EC has done no wrong – Dr Afari-Gyan

Dr. Afari-Gyan – EC Boss

Dr Kwadwo Afari-Gyan, Chairman of the Electoral Commission (EC) has said it is important for Ghanaians to avoid drawing conclusions that imputed wrong-doing on the part of the EC, concerning the demarcation of new constituencies.

“Let us reflect on these issues and find the best way out of this constituency issue,” he said.

Dr Afari-Gyan, said this in a lecture he delivered in Accra on the theme: “Two Decades of Electoral Reforms in Ghana: The Biometric Voter Registration Systems in Perspective.”

The lecture was held, under the Institute of Democratic Governance 2012 election program dubbed, “The High Level Forum.”

He said the creation of 275 constituencies was done by applying basic principles that guided the EC saying “we have an objective formula for creating new districts.”

The EC Chairman continued “let us all sit-down and think the best way out of this, instead of resorting to name-calling and other forms of behavior that do not auger well for national progress.”

Dr Afari-Gyan said if the EC, by the prevailing circumstances, found it meaningful to create new constituencies, “they would be created.”

Touching on the electoral process, he said, the biometric system of registering as a voter, made it almost impossible for people to indulge in voting fraud such as double registration.

The EC Chairman said observers at polling stations should be vigilant at polling stations during the election, in order to detect any fraud.

“According to the law, you can only challenge polling station results at that particular polling station.

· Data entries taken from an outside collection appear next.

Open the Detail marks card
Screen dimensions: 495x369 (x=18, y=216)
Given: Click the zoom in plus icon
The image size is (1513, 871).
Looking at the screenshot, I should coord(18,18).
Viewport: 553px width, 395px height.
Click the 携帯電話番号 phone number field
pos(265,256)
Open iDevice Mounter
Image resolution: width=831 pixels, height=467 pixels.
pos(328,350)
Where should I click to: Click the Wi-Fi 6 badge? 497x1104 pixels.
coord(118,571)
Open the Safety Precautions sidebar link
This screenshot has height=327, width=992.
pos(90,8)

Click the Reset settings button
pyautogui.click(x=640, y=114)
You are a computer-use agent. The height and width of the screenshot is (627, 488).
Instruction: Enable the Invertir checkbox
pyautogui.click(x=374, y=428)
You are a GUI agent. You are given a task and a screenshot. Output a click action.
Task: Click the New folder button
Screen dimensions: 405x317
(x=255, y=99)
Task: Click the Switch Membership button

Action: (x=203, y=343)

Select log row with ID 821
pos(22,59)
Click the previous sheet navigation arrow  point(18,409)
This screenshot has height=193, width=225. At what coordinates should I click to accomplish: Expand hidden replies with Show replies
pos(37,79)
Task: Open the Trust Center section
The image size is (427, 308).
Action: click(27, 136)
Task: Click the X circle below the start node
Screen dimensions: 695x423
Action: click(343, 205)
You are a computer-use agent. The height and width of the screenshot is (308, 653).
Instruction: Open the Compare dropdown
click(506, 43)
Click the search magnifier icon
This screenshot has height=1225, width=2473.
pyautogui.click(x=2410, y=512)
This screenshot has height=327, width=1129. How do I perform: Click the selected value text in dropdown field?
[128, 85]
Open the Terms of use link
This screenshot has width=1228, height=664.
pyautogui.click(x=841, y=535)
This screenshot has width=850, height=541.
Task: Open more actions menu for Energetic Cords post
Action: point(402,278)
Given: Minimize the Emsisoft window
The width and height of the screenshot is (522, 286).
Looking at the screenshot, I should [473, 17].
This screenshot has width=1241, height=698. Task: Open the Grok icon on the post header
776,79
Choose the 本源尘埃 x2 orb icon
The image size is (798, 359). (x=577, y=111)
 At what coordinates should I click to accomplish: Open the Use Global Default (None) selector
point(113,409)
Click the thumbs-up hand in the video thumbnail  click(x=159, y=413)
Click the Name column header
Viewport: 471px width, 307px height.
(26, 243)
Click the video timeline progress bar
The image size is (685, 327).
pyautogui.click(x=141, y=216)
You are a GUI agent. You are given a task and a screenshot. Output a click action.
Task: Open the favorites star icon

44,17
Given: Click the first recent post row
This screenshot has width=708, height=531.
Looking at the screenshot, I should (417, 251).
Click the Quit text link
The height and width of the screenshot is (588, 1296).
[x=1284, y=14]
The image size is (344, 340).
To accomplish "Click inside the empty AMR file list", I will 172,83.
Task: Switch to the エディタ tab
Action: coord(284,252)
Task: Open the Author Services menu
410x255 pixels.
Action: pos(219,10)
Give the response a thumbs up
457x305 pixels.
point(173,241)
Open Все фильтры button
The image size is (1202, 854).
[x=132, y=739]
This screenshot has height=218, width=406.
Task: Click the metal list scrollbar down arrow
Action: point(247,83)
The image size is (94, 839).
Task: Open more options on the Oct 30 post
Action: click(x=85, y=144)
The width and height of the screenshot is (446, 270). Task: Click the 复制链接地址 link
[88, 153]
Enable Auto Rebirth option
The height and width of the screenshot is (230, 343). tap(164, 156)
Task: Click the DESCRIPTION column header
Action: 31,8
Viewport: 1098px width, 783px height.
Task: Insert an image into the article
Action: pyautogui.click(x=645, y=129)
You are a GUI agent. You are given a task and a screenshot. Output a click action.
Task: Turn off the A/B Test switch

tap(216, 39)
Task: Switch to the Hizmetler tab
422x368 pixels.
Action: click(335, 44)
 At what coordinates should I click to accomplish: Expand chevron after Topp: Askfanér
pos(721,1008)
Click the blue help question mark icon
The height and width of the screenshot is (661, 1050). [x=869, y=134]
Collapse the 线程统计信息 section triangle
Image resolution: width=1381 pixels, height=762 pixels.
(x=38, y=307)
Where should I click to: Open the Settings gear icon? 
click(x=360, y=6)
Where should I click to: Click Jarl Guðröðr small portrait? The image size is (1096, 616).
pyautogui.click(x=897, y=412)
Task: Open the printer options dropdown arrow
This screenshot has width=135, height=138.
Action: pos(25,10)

You are not to come to me for recounting, after the entire exercise is over.”

He said polling agents therefore had to be vigilant at their respective polling stations.

Prof Kwame Ninsin, Senior Scholar-in Residence, IDEG, said the participatory nature of the electoral process which even allowed people at the grassroots to participate in the country’s governance process “shows how effective our system is”.

He said the EC had over the years strived to ensure that the electoral system was without blemish and that though “there are problems in engaging in public policy. We should continue to dialogue and not fight, when these problems in policy implementation occur”.

Whilst the Mo Ibrahim index has consistently declared Ghana as the seventh best governed country in Africa, the country’s electoral system has continued to face challenges since the beggining of the year, such as the demarcation of constituencies and court cases from the procurement of biometric equipment, and the controversy over the Instrument entitled, “The Representation of the People (Parliamentary Constituencies) Instrument 2012 (CI73), which is the constitutional Instrument that demarcates the 275 constituencies for the conduct of the 2012 elections.